A non-compartmental analysis (NCA) was applied on the data. AUC from time zero to the last measured concentration (AUC 0-t) was initially estimated by the linear trapezoidal method.
Time frame: Time Frame AUC calculated from time zero to C5-D8 (3 months from the first PCI treatment)
Maximum Observed Concentration (Cmax) Was Performed for Patients in Arm A.
A non-compartmental analysis (NCA) was applied on the data.
Time frame: Timepoints for pharmacokinetic (PK) sampling: Day -4 (before, 30m and 4hrs after Amphinex), C1-D1, C1-D8, C2-D8, C3-D8, C4-D8, C4-D18 (before, 30m and 4hrs after Amphinex), C5-D1, and C5-D8
Time to Cmax (Tmax) Was Performed for Patients in Arm A.
A non-compartmental analysis (NCA) was applied on the data as described by Gabrielsson \& Weiner (Methods in molecular biology, 929:161-180, 2012).

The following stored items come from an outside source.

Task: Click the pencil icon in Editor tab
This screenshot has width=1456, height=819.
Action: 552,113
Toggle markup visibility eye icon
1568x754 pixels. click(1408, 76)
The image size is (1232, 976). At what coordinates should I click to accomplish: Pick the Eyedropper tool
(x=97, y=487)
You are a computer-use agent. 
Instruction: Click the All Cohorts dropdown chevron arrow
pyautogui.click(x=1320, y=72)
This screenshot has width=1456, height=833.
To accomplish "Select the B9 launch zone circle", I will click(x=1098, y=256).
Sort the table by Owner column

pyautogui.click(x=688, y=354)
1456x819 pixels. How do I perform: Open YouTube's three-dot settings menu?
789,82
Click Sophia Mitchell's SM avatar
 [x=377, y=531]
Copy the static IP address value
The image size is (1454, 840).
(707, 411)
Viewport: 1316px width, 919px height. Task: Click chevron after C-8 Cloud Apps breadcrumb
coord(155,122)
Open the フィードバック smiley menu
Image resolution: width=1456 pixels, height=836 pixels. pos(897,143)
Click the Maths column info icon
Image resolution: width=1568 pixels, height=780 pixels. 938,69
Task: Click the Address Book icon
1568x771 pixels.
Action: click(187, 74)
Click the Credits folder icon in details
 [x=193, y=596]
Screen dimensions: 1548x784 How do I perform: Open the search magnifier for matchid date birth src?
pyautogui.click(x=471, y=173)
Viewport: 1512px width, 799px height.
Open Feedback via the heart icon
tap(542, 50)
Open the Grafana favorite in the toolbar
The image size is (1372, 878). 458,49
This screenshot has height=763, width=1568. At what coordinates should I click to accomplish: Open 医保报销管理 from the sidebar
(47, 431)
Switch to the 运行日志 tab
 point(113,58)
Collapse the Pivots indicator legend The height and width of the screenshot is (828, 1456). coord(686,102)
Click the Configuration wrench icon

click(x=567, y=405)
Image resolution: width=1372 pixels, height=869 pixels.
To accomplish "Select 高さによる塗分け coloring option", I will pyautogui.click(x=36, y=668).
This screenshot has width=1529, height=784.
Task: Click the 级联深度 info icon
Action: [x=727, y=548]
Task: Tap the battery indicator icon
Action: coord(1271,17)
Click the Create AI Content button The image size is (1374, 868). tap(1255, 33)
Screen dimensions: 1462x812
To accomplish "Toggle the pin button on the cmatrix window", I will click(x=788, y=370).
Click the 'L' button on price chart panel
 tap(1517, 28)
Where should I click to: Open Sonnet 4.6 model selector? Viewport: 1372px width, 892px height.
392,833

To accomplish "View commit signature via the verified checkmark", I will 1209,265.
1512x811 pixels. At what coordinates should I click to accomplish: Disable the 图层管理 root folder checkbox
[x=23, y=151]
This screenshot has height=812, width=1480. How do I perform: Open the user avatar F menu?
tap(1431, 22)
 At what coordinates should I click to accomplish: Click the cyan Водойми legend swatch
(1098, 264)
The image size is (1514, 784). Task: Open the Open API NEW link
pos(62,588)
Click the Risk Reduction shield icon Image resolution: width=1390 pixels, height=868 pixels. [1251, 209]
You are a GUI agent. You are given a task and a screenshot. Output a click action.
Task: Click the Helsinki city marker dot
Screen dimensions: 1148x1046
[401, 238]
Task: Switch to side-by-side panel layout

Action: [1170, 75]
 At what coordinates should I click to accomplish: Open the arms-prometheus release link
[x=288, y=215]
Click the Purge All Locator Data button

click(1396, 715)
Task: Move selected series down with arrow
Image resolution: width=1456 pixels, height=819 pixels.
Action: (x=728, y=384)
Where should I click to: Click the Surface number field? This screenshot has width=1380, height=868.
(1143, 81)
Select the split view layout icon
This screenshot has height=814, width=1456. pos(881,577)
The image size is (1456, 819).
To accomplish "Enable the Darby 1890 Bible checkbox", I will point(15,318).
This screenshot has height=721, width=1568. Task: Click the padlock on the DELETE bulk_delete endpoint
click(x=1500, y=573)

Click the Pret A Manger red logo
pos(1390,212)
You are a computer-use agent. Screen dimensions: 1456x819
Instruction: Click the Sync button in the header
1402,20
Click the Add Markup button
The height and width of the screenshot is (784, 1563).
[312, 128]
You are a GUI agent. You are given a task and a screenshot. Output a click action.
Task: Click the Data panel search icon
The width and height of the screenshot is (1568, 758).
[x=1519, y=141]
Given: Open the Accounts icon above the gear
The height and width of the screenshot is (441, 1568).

Time frame: Timepoints for PK sampling: Day -4 (before, 30 min and 4 hours after Amphinex), C1-D1, C1-D8, C2-D8, C3-D8, C4-D8, C4-D18 (before, 30 min and 4 hours after Amphinex) , C5-D1, and C5-D8
Health-related Quality of Life (QoL)
QoL assessment. Patients select one of four answers to 22 questions ranging from 1 (not at all) to 4 (very much). Lower total scores indicate a more favorable QoL perception than a higher score.